Zur restriktiven Auslegung scheint Kollatz sich dennoch tendenziell zu bekennen: „Soweit ich die Lage sehe, plant der Bund in die Berichterstattung über die Länder auch zukünftig den Kernhaushalt und die kreditaufnehmenden Extrahaushalte einzubeziehen. Das entspricht nicht nur der Logik der europäischen Schuldenbremse, sondern auch der Schematik der laufenden Haushaltsüberwachung von Bund und Ländern durch den Stabilitätsrat.“ Zur Einordnung: Das Grundgesetz lässt mehr Spielräume als die EU-Richtlinien zu.

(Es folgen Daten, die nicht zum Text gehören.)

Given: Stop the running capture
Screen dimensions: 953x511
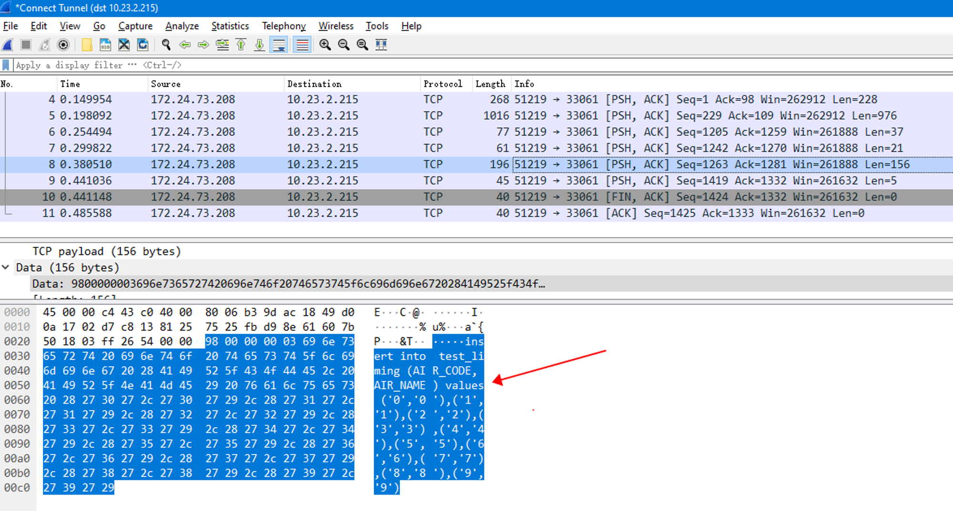Looking at the screenshot, I should pos(25,45).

Eine deutlich andere Meinung dazu hat der kürzlich in den Rat der Wirtschaftsweisen berufene Achim Truger, Professor für Staatsfinanzen an der Universität Duisburg-Essen. Nach seiner Meinung zur Berliner Version der Schuldenbremse gefragt, fand er deutliche Worte: „Die Umsetzung erscheint mir sehr restriktiv.“ Wenn man die Extrahaushalte einbeziehe, könnten öffentliche Landesunternehmen wie Bäderbetriebe keine Kredite aufnehmen. „Damit verbaut man sich als Land eine wichtige Investitionsmöglichkeit“, so Truger, „nicht umsonst steht in den meisten wirtschaftlichen Lehrbüchern, dass öffentliche Investitionen über Kredite finanziert werden sollen.“
Im Falle eines Konjunktureinbruchs drohe, dass Investitionsprojekte als erstes zusammengestrichen würden – so seien auch im südlichen Europa die Investitionen in der Krise extrem gekürzt worden, so Truger. Öffentliche Investitionen seien Wachstumstreiber – es sei nicht klug, diese zu kürzen. „Dann wird erstens die Infrastruktur schlechter und man dämpft zweitens empfindlich das Wachstum.“
Darüber hinaus befürchtet er, „dass bestehende oder geplante dringend notwendige, größtenteils kreditfinanzierte Lösungen für öffentliche Investitionen in Höhe von 6 Milliarden Euro, zum Beispiel für die BVG-Fahrzeugbeschaffung und S-Bahn-Beschaffung, als nicht zulässig klassifiziert werden könnten.“ Dieses Risiko bestehe, wenn man sich an den europäischen Vorgaben orientiere und diese verschärft würden – das Statistische Amt der Europäischen Union sei in Vergangenheit immer strenger geworden.
Logik der Bremse
Truger ist grundsätzlich gegen die Logik der Schuldenbremse und der Meinung, dass öffentliche Investitionen ausgenommen werden sollten. Mit den Extrahaushalten sei dies über günstige Kredite noch möglich – nicht jedoch, wenn diese bei der Schuldenbremse einbezogen würden. „Das ist ein unkontrollierbares Risiko, weil man sich gewissermaßen der europäischen Statistikbehörde ausliefert“, so Truger.
Auch innerhalb der Koalition ist mit Kollatz’ Vorstoß Streit vorprogrammiert. Steffen Zillich, haushaltspolitischer Sprecher der Linken im Abgeordnetenhaus sagte: „Wir sind dafür, die Berliner Investitionsfähigkeit möglichst wenig einzuschränken und dagegen, dass die Extrahaushalte miteinbezogen werden.“ In den kursierenden Entwurf seien viele Punkte, die man nicht mittragen werde, so Zillich. Eine Antwort der Grünen blieb aus.
Zuspruch bekam Kollatz hingegen aus der Opposition. Sibylle Meister, FDP-Sprecherin für Haushaltspolitik, will die Schuldenbremse ebenfalls möglichst weit fassen. Sie sagte: „Alle Extrahaushalte sollten unbedingt miteinbezogen werden, damit Schattenhaushalte vermieden werden könnten.“
Christian Goiny von der CDU-Fraktion ist wiederum dagegen, Extrahaushalte einzubeziehen, weil er das Entstehen von Schattenhaushalten befürchtet, wenn der Senat größere Aufgaben auslagere – wie zuletzt bei der Schulbau-Offensive des Landes Berlin.